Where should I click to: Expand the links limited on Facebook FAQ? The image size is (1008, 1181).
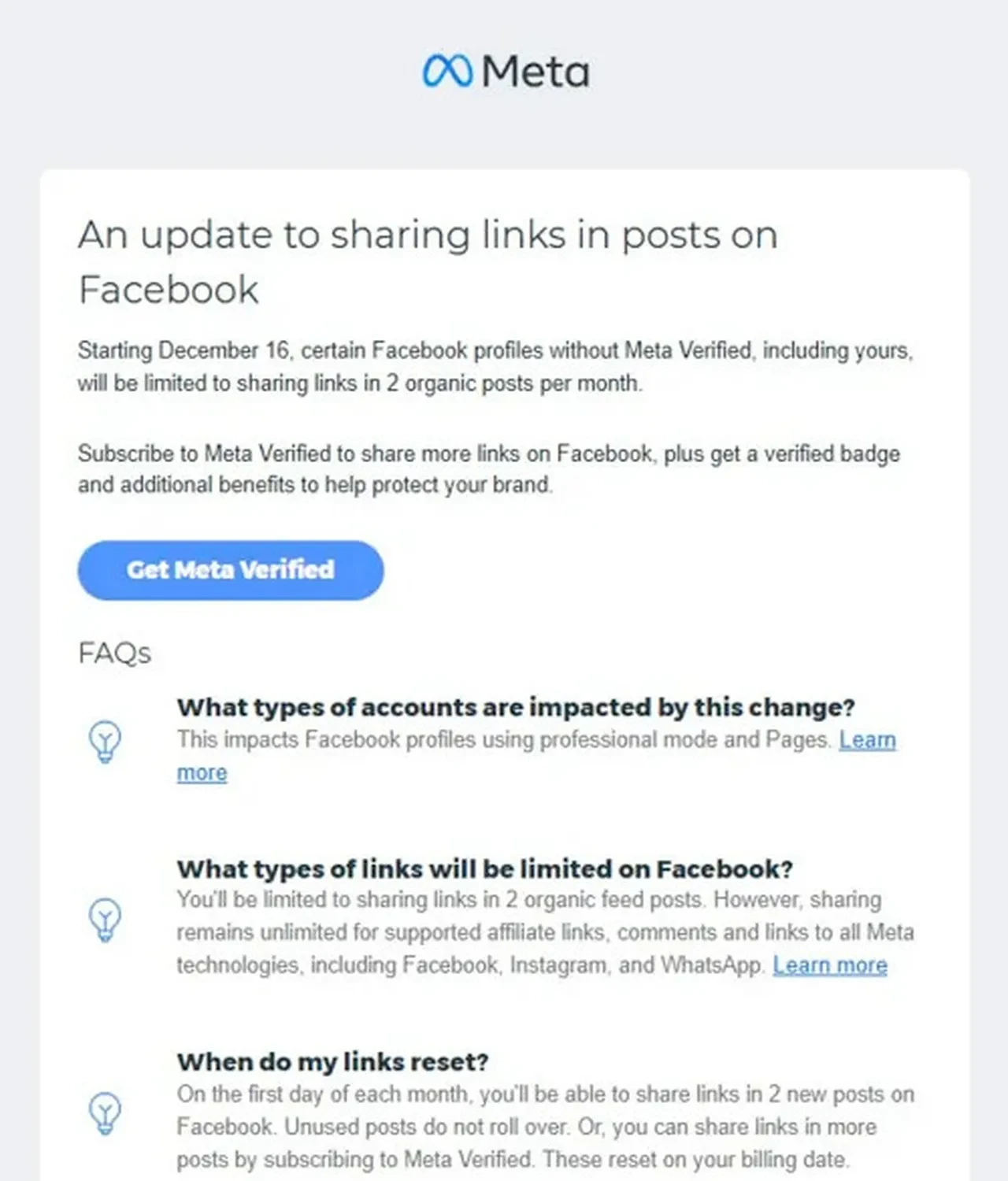pyautogui.click(x=486, y=869)
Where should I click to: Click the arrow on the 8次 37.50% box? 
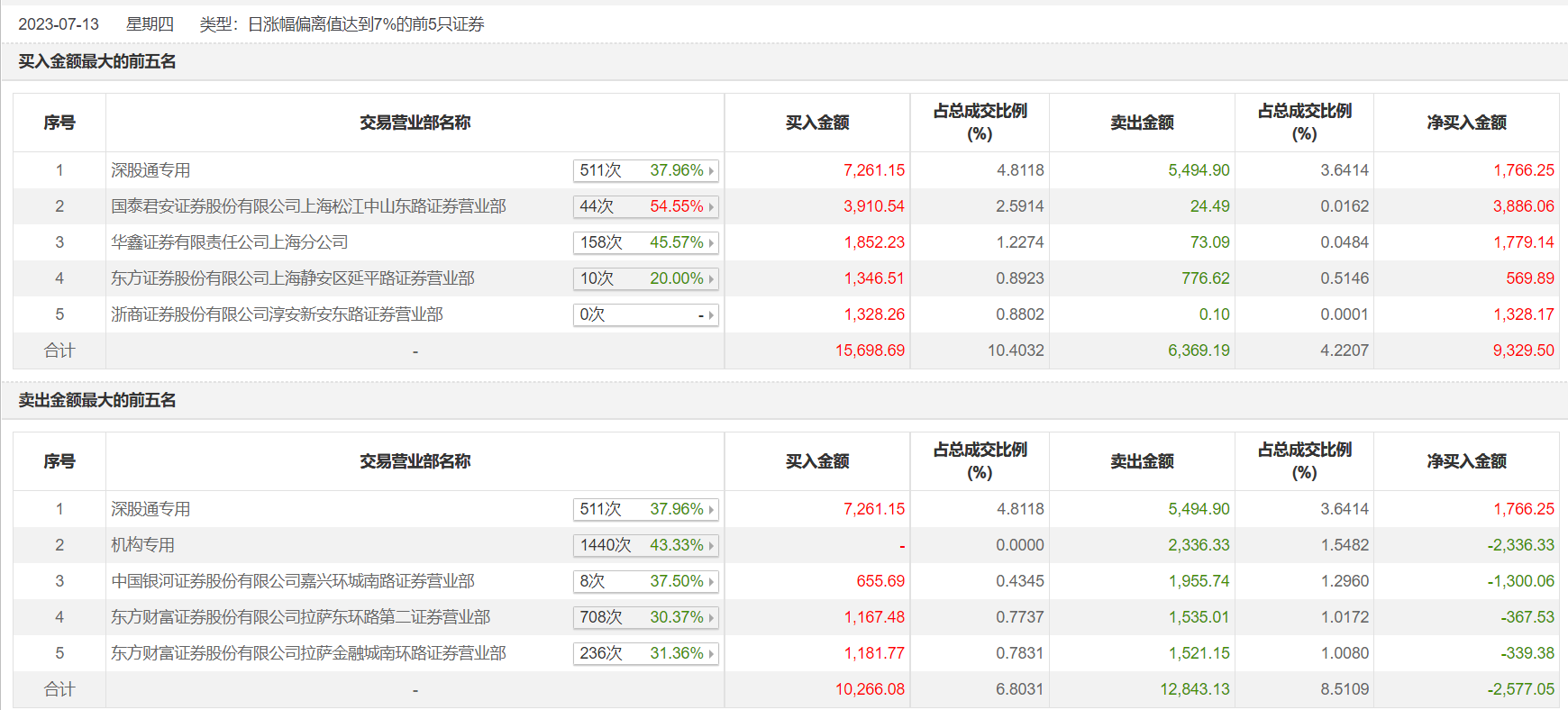pos(711,582)
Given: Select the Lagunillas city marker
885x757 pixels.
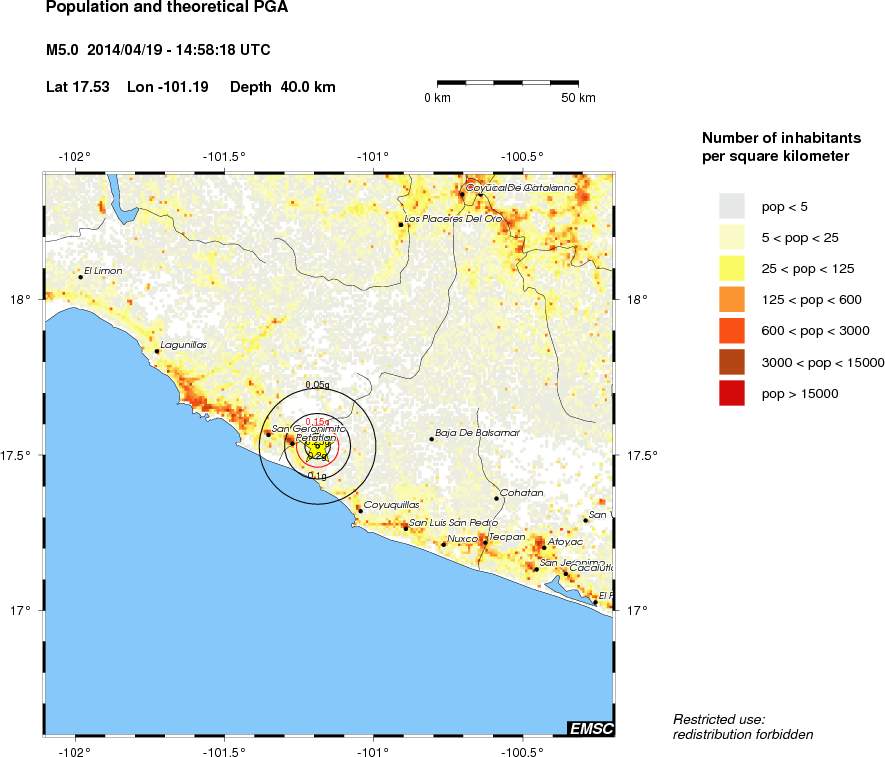Looking at the screenshot, I should [157, 351].
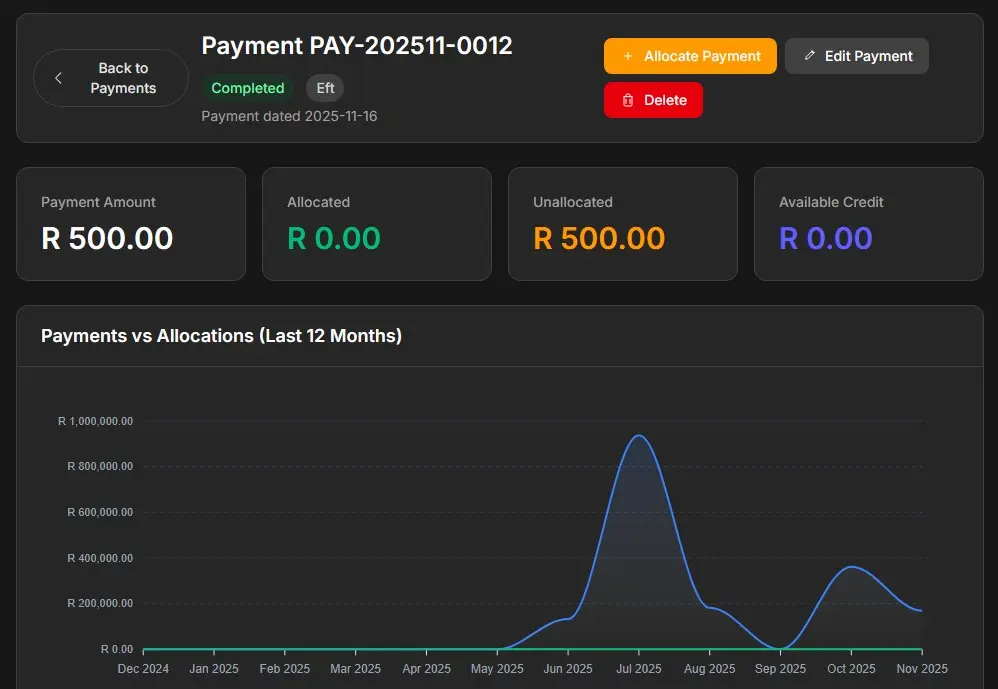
■ ■ ■
AIM OF THE TASK:
What you return must match the entries above exactly, apart from the pictures, which are left out.

ANSWER SECTION:
Where should I click to: Expand the links limited on Facebook FAQ? The image size is (1008, 1181).
pyautogui.click(x=486, y=869)
Where should I click to: Click the arrow on the 8次 37.50% box? 
pos(711,582)
Given: Select the Lagunillas city marker
885x757 pixels.
Looking at the screenshot, I should [157, 351].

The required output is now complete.